▸ Task to carry out: Write out the entries exactly, pictures excluded.

▸ Material supplied:
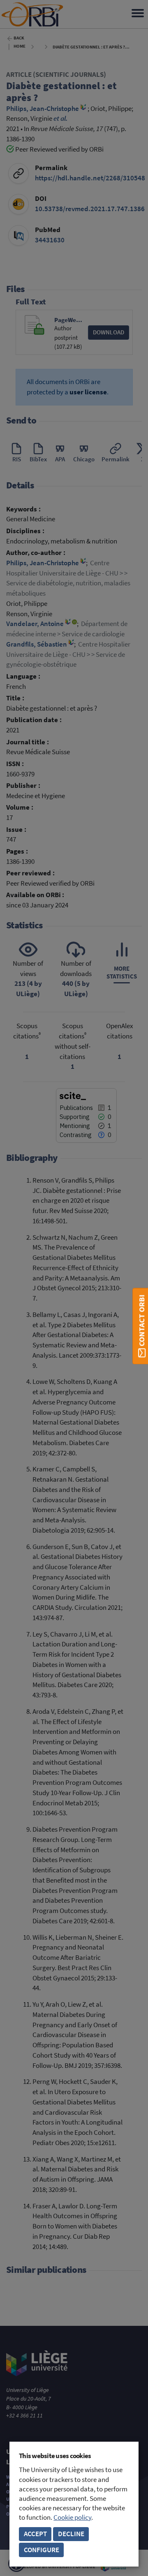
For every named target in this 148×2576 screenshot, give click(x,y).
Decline (71, 2534)
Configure (41, 2550)
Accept (35, 2534)
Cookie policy (72, 2517)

▸ Response for this exercise:
For every named target in this 148×2576 screenshot, give click(x,y).
Decline (71, 2534)
Configure (41, 2550)
Accept (35, 2534)
Cookie policy (72, 2517)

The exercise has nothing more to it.